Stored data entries
Segment Open
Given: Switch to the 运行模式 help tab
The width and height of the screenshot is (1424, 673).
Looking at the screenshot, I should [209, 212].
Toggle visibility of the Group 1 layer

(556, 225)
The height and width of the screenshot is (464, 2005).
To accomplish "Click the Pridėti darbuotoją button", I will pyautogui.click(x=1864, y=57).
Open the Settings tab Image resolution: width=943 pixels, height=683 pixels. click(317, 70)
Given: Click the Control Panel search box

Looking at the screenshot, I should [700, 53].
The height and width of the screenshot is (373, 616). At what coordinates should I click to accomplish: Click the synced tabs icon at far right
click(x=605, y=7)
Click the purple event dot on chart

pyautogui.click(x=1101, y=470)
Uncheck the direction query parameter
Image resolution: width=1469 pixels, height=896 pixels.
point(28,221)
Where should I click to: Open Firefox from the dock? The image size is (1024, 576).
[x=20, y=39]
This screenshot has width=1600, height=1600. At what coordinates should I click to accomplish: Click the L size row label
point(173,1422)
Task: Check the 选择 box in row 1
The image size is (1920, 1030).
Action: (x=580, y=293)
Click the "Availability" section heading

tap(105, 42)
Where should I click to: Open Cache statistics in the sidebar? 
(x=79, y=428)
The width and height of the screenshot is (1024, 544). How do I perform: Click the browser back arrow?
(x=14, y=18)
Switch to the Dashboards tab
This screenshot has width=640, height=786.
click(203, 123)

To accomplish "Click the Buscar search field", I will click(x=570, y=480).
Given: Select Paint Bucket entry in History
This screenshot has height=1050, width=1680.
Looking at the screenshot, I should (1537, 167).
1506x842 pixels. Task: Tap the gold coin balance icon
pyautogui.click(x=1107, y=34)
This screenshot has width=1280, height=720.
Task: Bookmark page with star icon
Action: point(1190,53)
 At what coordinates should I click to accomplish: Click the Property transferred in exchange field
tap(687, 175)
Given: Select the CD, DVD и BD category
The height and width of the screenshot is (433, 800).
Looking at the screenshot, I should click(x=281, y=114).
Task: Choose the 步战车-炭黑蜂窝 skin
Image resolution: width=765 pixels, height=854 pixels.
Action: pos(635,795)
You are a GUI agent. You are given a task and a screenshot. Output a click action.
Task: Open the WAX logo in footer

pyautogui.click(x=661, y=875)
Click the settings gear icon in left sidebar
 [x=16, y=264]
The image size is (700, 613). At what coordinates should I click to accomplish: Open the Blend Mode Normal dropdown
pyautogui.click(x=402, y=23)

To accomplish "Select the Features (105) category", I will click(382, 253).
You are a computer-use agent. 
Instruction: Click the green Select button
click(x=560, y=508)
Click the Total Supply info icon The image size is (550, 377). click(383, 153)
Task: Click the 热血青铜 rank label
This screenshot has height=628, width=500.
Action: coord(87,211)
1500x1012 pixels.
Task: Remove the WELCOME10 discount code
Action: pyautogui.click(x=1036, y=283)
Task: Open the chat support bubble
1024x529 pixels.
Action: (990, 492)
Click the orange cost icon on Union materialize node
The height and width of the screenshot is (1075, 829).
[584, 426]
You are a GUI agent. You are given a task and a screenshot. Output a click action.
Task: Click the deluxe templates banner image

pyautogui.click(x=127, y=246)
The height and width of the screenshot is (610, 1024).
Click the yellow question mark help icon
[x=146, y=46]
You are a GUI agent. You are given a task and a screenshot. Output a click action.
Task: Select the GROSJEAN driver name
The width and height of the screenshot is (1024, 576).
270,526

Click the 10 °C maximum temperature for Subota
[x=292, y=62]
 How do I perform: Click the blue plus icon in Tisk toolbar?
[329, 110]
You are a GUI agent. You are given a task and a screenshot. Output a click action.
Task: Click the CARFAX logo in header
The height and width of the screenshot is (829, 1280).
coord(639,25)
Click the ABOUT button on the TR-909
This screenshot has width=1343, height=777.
Segment Closed
• _What the task requires_
Set down the records once more, character for character.

• _Output for this exercise_
Given: Switch to the 运行模式 help tab
The width and height of the screenshot is (1424, 673).
Looking at the screenshot, I should [209, 212].
Toggle visibility of the Group 1 layer

(556, 225)
The height and width of the screenshot is (464, 2005).
To accomplish "Click the Pridėti darbuotoją button", I will pyautogui.click(x=1864, y=57).
Open the Settings tab Image resolution: width=943 pixels, height=683 pixels. click(317, 70)
Given: Click the Control Panel search box

Looking at the screenshot, I should [700, 53].
The height and width of the screenshot is (373, 616). At what coordinates should I click to accomplish: Click the synced tabs icon at far right
click(x=605, y=7)
Click the purple event dot on chart

pyautogui.click(x=1101, y=470)
Uncheck the direction query parameter
Image resolution: width=1469 pixels, height=896 pixels.
point(28,221)
Where should I click to: Open Firefox from the dock? The image size is (1024, 576).
[x=20, y=39]
This screenshot has width=1600, height=1600. At what coordinates should I click to accomplish: Click the L size row label
point(173,1422)
Task: Check the 选择 box in row 1
The image size is (1920, 1030).
Action: (x=580, y=293)
Click the "Availability" section heading

tap(105, 42)
Where should I click to: Open Cache statistics in the sidebar? 
(x=79, y=428)
The width and height of the screenshot is (1024, 544). How do I perform: Click the browser back arrow?
(x=14, y=18)
Switch to the Dashboards tab
This screenshot has width=640, height=786.
click(203, 123)

To accomplish "Click the Buscar search field", I will click(x=570, y=480).
Given: Select Paint Bucket entry in History
This screenshot has height=1050, width=1680.
Looking at the screenshot, I should (1537, 167).
1506x842 pixels. Task: Tap the gold coin balance icon
pyautogui.click(x=1107, y=34)
This screenshot has width=1280, height=720.
Task: Bookmark page with star icon
Action: point(1190,53)
 At what coordinates should I click to accomplish: Click the Property transferred in exchange field
tap(687, 175)
Given: Select the CD, DVD и BD category
The height and width of the screenshot is (433, 800).
Looking at the screenshot, I should click(x=281, y=114).
Task: Choose the 步战车-炭黑蜂窝 skin
Image resolution: width=765 pixels, height=854 pixels.
Action: pos(635,795)
You are a GUI agent. You are given a task and a screenshot. Output a click action.
Task: Open the WAX logo in footer

pyautogui.click(x=661, y=875)
Click the settings gear icon in left sidebar
 [x=16, y=264]
The image size is (700, 613). At what coordinates should I click to accomplish: Open the Blend Mode Normal dropdown
pyautogui.click(x=402, y=23)

To accomplish "Select the Features (105) category", I will click(382, 253).
You are a computer-use agent. 
Instruction: Click the green Select button
click(x=560, y=508)
Click the Total Supply info icon The image size is (550, 377). click(383, 153)
Task: Click the 热血青铜 rank label
This screenshot has height=628, width=500.
Action: coord(87,211)
1500x1012 pixels.
Task: Remove the WELCOME10 discount code
Action: pyautogui.click(x=1036, y=283)
Task: Open the chat support bubble
1024x529 pixels.
Action: (990, 492)
Click the orange cost icon on Union materialize node
The height and width of the screenshot is (1075, 829).
[584, 426]
You are a GUI agent. You are given a task and a screenshot. Output a click action.
Task: Click the deluxe templates banner image

pyautogui.click(x=127, y=246)
The height and width of the screenshot is (610, 1024).
Click the yellow question mark help icon
[x=146, y=46]
You are a GUI agent. You are given a task and a screenshot. Output a click action.
Task: Select the GROSJEAN driver name
The width and height of the screenshot is (1024, 576).
270,526

Click the 10 °C maximum temperature for Subota
[x=292, y=62]
 How do I perform: Click the blue plus icon in Tisk toolbar?
[329, 110]
You are a GUI agent. You are given a task and a screenshot. Output a click action.
Task: Click the CARFAX logo in header
The height and width of the screenshot is (829, 1280).
coord(639,25)
Click the ABOUT button on the TR-909
This screenshot has width=1343, height=777.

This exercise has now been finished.